I decided to do a comparison of the performance and complexity of using aioboto3 or boto3 along with asyncio for parallelizing API calls. To get a baseline I also created a function that made the same API calls in series (i.e. without parallelism)

The code in each function lists all the objects in an S3 Bucket and then calls get_object_acl for each key. There were 100 objects in the bucket.

Serial boto3 function code

import os

import boto3

s3 = boto3.client('s3')
BUCKET_NAME = os.getenv('BUCKET_NAME')

def main():
    bucket_contents = s3.list_objects_v2(Bucket=BUCKET_NAME)
    objects = [
        s3.get_object_acl(Bucket=BUCKET_NAME, Key=content_entry['Key'])
        for content_entry in bucket_contents['Contents']
    ]

def handler(event, context):
    return main()

Parallelized boto3 with asyncio function code

import asyncio
import functools
import os

import boto3

BUCKET_NAME = os.getenv('BUCKET_NAME')

s3 = boto3.client('s3')

async def main():
    loop = asyncio.get_running_loop()
    bucket_contents = s3.list_objects_v2(Bucket=BUCKET_NAME)

    objects = await asyncio.gather(
        *[
            loop.run_in_executor(None, functools.partial(s3.get_object_acl, Bucket=BUCKET_NAME, Key=content_entry['Key']))
            for content_entry in bucket_contents['Contents']
        ]
    )

def handler(event, context):
    loop = asyncio.get_event_loop()
    loop.run_until_complete(main())

Parallelized aioboto3 with asyncio function code

import asyncio
import os

import aioboto3

BUCKET_NAME = os.getenv('BUCKET_NAME')

async def main():
    async with aioboto3.client('s3') as s3:
        bucket_contents = await s3.list_objects_v2(Bucket=BUCKET_NAME)
        objects = await asyncio.gather(
            *[
                s3.get_object_acl(Bucket=BUCKET_NAME, Key=content_entry['Key'])
                for content_entry in bucket_contents['Contents']
            ]
        )

def handler(event, context):
    loop = asyncio.get_event_loop()
    loop.run_until_complete(main())

I ran each function in a Python 3.8.x Lambda Function. I also used different memory sizes to see how much that affected the execution time. I ran each function 100 times and recorded the average run time as reported by the REPORT log entry in the CloudWatch logs. The following graph and table show the average function duration across the runs.

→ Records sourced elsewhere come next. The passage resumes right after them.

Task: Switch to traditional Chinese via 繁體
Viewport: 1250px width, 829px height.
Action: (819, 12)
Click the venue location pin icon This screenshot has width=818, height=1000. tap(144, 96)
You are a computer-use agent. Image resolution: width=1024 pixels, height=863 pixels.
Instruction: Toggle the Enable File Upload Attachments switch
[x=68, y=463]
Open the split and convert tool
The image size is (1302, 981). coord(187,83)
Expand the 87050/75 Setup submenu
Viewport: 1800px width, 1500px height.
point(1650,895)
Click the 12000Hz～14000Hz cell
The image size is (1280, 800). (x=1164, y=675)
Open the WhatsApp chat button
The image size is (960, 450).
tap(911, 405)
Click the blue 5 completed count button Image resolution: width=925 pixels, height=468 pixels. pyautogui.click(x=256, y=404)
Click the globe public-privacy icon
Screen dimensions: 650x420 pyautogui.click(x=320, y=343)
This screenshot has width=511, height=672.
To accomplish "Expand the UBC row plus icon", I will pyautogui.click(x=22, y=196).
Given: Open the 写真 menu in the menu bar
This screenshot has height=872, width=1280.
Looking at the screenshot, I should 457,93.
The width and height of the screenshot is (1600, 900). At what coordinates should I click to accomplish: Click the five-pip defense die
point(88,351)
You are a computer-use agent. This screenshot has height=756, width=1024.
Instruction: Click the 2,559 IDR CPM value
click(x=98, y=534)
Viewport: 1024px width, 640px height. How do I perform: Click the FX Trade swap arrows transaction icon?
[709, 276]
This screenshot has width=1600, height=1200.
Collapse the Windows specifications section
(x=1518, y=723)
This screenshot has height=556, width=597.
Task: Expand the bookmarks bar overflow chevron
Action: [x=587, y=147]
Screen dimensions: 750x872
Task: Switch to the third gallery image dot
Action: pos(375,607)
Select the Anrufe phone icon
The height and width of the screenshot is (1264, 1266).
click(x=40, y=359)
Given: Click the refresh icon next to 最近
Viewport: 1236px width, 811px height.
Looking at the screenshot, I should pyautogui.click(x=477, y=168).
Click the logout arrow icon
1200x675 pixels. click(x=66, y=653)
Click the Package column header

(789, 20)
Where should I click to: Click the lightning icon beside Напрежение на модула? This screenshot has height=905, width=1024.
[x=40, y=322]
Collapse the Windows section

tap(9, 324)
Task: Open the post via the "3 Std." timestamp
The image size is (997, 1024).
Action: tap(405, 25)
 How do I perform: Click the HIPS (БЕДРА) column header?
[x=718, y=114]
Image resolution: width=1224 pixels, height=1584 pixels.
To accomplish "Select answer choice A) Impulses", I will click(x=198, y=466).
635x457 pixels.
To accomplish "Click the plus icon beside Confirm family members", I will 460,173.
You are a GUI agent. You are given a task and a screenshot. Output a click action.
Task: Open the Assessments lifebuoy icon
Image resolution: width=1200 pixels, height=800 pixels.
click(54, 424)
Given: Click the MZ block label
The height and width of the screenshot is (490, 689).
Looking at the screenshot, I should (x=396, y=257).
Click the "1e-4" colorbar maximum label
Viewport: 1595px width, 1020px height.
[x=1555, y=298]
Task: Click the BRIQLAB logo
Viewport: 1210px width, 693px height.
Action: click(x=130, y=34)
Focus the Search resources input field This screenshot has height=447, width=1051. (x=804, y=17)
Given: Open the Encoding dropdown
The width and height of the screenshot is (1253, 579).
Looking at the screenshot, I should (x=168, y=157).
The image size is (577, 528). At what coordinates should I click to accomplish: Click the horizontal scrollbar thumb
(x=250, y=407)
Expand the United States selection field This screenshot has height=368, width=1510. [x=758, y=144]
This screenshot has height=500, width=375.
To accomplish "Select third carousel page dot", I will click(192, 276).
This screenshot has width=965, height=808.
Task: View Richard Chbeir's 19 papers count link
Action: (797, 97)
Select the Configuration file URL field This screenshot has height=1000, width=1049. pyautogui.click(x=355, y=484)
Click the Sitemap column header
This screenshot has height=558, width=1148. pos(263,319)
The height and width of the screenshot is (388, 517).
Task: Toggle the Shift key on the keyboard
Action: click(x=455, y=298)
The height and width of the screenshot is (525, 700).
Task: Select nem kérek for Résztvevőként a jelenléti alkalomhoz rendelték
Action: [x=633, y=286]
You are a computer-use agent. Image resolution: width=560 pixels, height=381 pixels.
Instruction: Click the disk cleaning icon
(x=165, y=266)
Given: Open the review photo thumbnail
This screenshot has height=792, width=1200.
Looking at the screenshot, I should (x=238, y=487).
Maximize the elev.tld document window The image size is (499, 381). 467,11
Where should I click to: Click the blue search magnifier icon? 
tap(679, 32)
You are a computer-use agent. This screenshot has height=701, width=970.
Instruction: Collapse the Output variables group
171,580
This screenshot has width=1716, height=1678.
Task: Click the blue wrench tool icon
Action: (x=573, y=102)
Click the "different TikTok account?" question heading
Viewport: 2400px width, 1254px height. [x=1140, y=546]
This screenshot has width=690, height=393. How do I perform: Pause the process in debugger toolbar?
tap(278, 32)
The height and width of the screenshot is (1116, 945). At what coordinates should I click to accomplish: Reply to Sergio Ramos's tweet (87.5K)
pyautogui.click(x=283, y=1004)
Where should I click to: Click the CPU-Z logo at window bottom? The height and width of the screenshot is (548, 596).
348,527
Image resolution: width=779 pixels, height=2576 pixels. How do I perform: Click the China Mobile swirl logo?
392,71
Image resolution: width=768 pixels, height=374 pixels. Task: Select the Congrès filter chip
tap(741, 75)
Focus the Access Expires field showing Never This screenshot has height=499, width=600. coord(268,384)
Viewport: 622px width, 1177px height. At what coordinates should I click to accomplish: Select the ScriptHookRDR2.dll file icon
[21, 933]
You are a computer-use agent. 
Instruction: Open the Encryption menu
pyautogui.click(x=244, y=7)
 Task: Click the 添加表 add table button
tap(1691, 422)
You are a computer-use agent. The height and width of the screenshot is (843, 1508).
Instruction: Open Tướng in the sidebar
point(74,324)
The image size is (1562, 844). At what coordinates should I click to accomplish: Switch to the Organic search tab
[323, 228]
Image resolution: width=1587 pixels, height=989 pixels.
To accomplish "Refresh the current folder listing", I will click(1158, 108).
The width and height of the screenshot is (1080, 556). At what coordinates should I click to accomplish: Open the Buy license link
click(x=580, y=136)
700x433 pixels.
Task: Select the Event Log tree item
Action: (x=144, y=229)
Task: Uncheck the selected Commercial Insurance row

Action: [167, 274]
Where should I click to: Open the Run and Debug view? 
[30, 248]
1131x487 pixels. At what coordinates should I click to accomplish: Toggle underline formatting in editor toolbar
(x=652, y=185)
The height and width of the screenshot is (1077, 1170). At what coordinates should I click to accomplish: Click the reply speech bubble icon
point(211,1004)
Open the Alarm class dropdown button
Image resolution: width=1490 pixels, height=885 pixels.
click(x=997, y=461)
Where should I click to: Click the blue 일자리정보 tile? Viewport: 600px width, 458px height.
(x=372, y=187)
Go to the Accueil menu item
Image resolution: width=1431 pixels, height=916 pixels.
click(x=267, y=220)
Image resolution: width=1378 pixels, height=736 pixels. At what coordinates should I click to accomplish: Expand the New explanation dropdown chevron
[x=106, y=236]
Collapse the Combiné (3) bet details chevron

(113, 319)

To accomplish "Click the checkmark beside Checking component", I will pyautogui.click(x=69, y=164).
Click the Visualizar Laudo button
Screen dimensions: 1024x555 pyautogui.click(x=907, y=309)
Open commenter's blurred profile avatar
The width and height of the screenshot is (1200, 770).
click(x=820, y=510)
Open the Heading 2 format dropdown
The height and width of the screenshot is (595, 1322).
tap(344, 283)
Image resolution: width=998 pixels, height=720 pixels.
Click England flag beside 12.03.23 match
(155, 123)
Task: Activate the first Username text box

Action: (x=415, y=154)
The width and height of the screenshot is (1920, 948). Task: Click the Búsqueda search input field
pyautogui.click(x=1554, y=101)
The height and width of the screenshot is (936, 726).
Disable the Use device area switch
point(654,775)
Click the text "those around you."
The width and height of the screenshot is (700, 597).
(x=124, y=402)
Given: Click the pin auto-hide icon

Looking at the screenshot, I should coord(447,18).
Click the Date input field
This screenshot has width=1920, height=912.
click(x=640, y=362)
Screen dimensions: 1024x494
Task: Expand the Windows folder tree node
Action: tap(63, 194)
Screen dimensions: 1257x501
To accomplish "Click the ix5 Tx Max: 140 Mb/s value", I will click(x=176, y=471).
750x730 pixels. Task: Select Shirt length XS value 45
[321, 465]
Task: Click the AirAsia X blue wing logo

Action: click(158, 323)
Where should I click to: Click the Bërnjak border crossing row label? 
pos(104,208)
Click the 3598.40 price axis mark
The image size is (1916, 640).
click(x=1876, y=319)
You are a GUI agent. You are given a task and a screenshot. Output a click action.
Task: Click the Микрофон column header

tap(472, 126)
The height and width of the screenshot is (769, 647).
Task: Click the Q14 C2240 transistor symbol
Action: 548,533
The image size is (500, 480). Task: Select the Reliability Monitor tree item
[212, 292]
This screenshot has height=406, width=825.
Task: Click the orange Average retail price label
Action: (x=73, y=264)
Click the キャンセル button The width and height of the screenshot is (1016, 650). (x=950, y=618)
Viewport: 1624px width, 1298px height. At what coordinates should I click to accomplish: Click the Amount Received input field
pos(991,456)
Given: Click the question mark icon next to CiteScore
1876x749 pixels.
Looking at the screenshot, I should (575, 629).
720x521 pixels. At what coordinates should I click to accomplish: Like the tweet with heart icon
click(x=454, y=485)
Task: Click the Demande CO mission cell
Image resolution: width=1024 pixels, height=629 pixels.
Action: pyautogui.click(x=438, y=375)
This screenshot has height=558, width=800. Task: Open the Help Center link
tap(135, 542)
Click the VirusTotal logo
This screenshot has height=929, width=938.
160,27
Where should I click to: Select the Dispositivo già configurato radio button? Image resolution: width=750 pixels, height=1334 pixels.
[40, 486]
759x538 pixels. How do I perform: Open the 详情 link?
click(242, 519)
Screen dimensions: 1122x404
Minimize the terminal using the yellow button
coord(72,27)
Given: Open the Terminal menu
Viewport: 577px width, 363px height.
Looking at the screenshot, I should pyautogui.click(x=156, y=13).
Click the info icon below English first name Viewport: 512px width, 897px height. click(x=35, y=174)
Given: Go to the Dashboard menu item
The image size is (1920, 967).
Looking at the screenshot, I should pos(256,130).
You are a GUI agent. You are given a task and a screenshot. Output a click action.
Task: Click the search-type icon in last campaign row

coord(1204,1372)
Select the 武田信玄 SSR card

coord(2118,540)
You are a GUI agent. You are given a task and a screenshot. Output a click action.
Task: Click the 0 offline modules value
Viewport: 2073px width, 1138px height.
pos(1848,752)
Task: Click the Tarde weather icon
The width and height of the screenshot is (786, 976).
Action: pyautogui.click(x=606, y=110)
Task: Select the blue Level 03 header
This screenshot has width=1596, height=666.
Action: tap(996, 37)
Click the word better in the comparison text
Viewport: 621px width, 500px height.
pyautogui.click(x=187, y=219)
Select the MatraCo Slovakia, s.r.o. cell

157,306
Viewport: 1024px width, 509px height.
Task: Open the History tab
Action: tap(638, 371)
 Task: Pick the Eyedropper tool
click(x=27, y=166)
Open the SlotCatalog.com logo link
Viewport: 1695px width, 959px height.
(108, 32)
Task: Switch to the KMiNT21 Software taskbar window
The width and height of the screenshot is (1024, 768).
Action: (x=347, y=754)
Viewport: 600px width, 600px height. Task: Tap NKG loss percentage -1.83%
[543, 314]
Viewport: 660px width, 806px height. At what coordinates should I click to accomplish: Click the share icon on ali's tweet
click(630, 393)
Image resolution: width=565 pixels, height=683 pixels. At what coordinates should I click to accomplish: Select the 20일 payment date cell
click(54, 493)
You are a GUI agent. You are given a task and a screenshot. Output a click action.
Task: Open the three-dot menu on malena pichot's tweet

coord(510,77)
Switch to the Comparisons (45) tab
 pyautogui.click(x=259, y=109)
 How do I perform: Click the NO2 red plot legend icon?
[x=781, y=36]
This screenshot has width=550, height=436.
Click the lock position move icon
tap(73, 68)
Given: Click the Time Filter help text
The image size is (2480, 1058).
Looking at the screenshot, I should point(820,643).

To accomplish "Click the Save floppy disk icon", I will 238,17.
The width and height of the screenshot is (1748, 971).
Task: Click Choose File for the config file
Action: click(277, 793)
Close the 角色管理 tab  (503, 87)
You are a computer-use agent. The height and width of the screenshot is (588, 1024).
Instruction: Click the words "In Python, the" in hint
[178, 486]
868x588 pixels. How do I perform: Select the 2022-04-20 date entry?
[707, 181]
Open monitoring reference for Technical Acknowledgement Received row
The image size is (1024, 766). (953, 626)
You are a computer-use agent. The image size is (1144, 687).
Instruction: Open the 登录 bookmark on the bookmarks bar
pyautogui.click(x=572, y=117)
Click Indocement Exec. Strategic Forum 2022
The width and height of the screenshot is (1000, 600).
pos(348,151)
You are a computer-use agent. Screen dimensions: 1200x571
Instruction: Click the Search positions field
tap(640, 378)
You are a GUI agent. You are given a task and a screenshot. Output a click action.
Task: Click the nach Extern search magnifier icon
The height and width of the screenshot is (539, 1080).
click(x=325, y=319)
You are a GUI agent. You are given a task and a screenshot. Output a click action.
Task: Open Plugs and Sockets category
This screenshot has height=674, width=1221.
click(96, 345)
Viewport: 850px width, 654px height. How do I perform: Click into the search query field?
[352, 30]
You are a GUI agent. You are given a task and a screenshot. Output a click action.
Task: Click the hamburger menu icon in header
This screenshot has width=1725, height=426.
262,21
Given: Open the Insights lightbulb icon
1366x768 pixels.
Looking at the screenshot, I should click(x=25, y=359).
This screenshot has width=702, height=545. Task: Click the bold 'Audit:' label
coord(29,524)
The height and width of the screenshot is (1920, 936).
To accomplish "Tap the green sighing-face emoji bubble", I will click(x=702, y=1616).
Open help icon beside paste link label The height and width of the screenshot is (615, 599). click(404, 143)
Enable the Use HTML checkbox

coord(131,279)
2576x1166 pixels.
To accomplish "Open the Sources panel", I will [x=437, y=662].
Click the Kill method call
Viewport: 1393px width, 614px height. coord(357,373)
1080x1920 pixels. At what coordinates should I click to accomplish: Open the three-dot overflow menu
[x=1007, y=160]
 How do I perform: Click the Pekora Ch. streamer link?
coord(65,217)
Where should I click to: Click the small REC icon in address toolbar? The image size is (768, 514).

Memory (mb)Sync boto3Async aioboto3Async boto3
1284771.454792.226097.20
5122020.621259.931446.13
10241888.41734.59707.98
15361921.05615.03486.31
20481824.93682.80483.95
30081799.03616.14572.16
Average execution time across 100 invocations. All times are in milliseconds.

Surprisingly at low memory (128mb) sequential synchronous calls were faster than either async method. I suspect this was because there was less TLS overhead since Python keeps the connection to S3 open across multiple calls. At higher Lambda memory aioboto3 had no advantage over boto3.

Conclusion:

The final results of my parallel processing in Python with AWS Lambda experiment: While there are many parameters that can affect the throughput of parallel API calls, this test shows that

  1. Synchronous calls are sometimes just as fast as parallelism.
  2. boto3 is sufficient for basic parallelism and in some cases exceeds the performance of aioboto3.